**WORK INSTRUCTIONS:** Turn the material below into a numbered list, one item per line, skipping any blank lines and leaving out the pictures.

**SUPPLIED MATERIAL:**

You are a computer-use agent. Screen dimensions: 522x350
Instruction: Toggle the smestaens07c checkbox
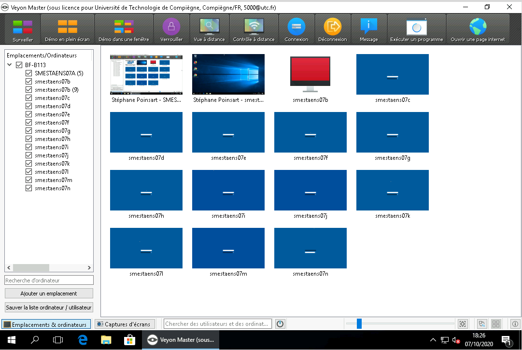(x=29, y=98)
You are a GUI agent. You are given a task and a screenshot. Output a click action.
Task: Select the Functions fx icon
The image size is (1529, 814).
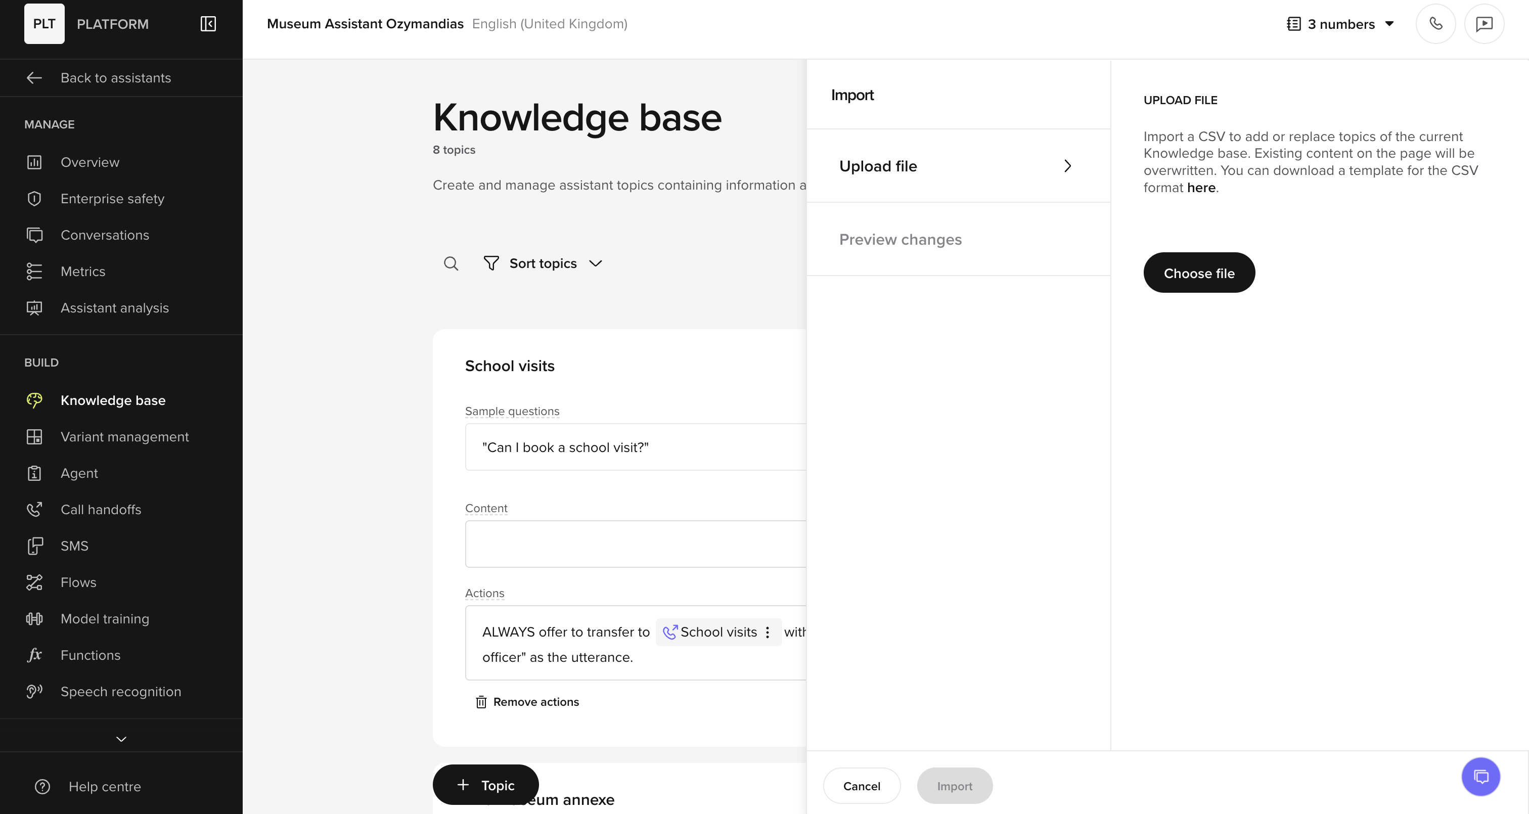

**SOLUTION TO THE EXERCISE:**
1. You are a computer-use agent. Screen dimensions: 522x350
2. Instruction: Toggle the smestaens07c checkbox
3. (x=29, y=98)
4. You are a GUI agent. You are given a task and a screenshot. Output a click action.
5. Task: Select the Functions fx icon
6. The image size is (1529, 814).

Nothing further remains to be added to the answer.